Come vedete, le questioni da affrontare nei prossimi anni sono davvero numerose. Di fronte a questi compiti in noi, nella Giunta e – sono certo – anche in questo Consiglio, a prevalere non deve essere lo smarrimento, ma semmai l’entusiasmo. Perché, nonostante le difficoltà – che saranno tante e diverse e inaspettate – sappiamo che la strada è quella giusta e che la città ha l’intelligenza, la tenacia, la capacità organizzativa per percorrerla fino in fondo. Credo però che non possiamo pensare di intraprendere questo cammino da soli: visto che oggi sono ben poche le questioni che si esauriscono all’interno del perimetro del singolo centro urbano, sarà necessario tenere aperto il canale del confronto con le città vicine, Rovereto, Pergine, Bolzano, ma anche con Verona, Mantova, Innsbruck e con le città europee di dimensioni simili alle nostre. Trento dovrà essere presente anche in organismi come l’Anci, per far sentire la voce delle città e far azione di lobby sul governo nazionale in modo da indirizzarne le politiche e i provvedimenti. Fondamentale sarà naturalmente il rapporto con la Provincia, con la quale dobbiamo lavorare anche per una sempre maggiore integrazione e collaborazione tra Trento e le valli. Nonostante le visioni politiche innegabilmente diverse, non c’è alternativa alla collaborazione pragmatica e nello stesso leale tra le istituzioni e tra i territori da esse rappresentate. Anche perché il Trentino cresce se Trento cresce.
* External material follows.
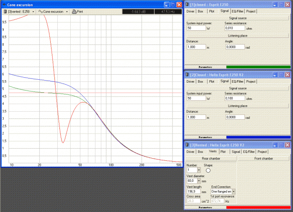Open the End Correction dropdown

pos(233,191)
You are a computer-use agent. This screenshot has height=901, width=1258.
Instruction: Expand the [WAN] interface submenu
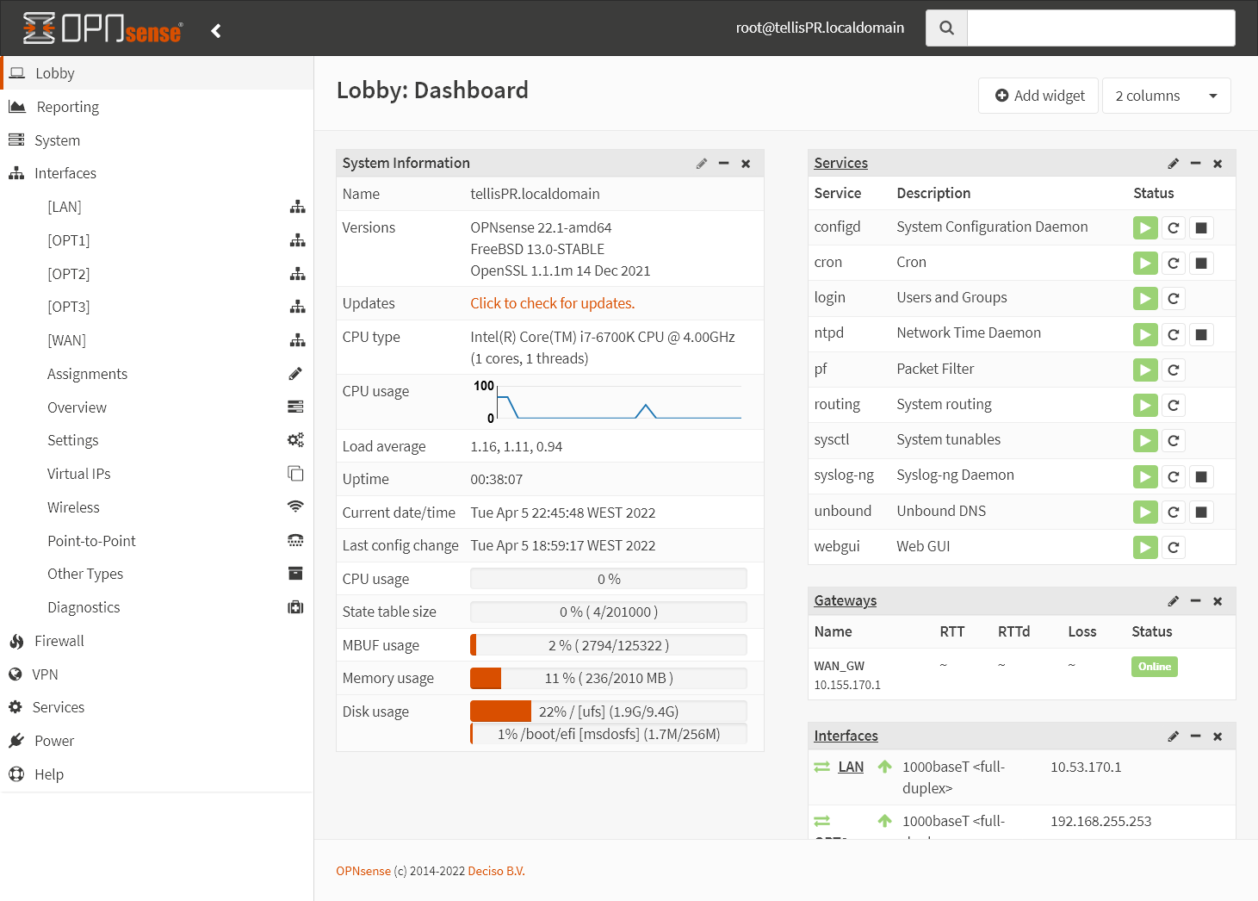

E viceversa. È un’ovvietà che è bene ricordare oggi e in futuro, quando dovremo impiegare con equilibrio e lungimiranza le risorse della Next Generation Eu.

Care colleghe consigliere, cari colleghi consiglieri
Sono già stato altre volte in quest’aula. L’ultima risale all’estate dell’anno scorso, a fianco delle lavoratrici delle pulizie, ingiustamente punite da un appalto pubblico al ribasso, attento ai costi economici ma non a quelli umani. Allora come nei prossimi anni, stare accanto alle persone che resistono, alle famiglie, ai lavoratori, alle partite Iva, agli imprenditori sarà la nostra missione. Credo che se terremo sempre presente questo proposito, trovando il modo di superare le strettoie legate alle risorse, scarse per definizione, o alle procedure, diventate purtroppo da tempo nemiche del risultato, riusciremo non solo a interpretare al meglio il significato della parola politica, ma anche a stringere un nuovo patto con i cittadini.
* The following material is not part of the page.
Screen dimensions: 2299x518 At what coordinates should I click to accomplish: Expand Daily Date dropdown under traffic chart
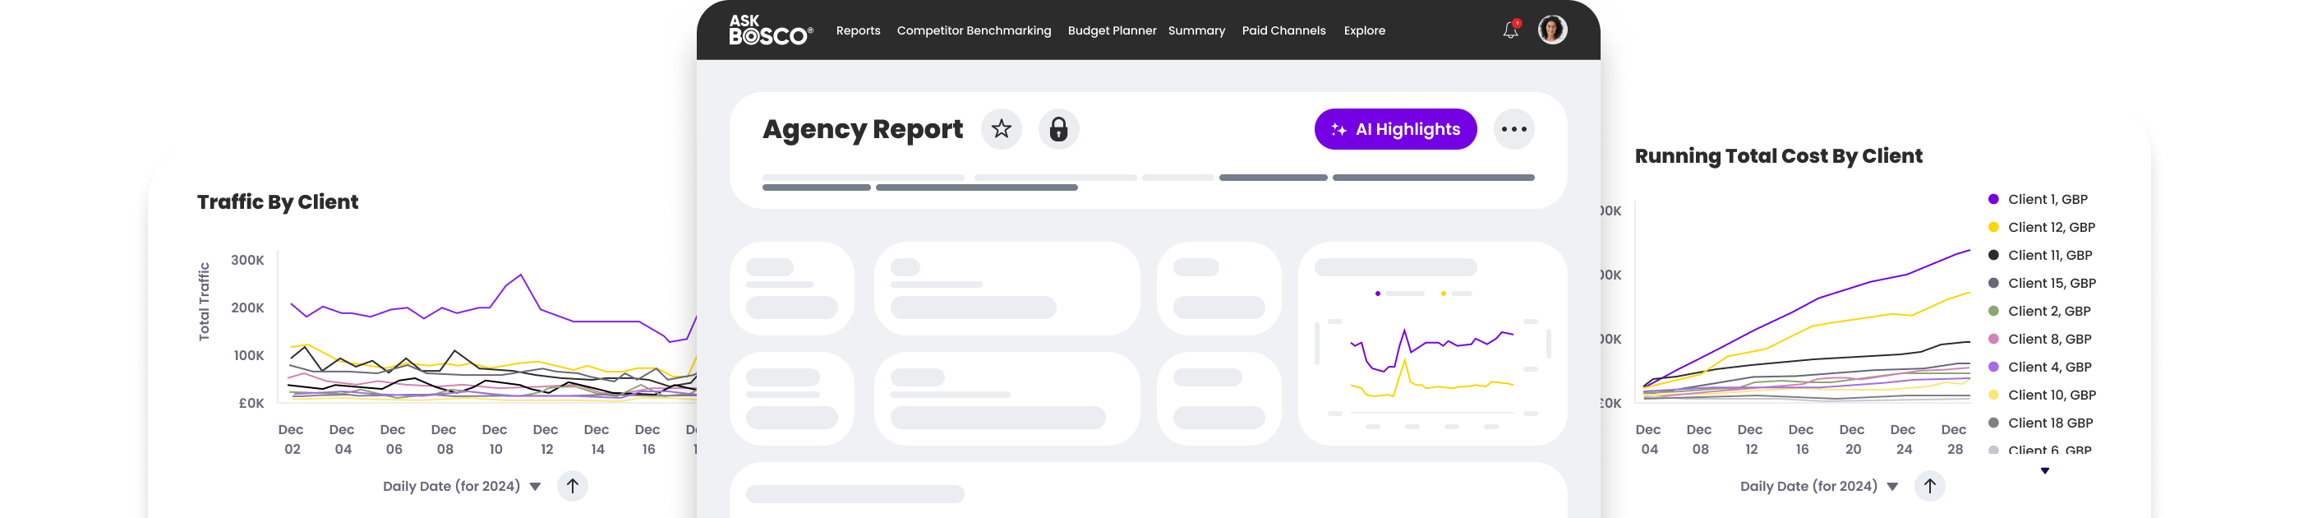535,487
Governare e governare bene non basta. Crediamo nelle nostre idee, ma non rinunciamo mai all’ascolto e alla sfida della partecipazione. Sentiamoci obbligati non solo a decidere, ma anche a spiegare le nostre decisioni. Siamo corretti e trasparenti, per non dare alibi a un’antipolitica del rancore e dell’odio a cui non intendiamo in alcun modo rassegnarci. E cerchiamo di tenere sempre aperta la porta del dialogo per meritarci la fiducia di chi ha scelto che stasera fossimo qui, in quest’aula.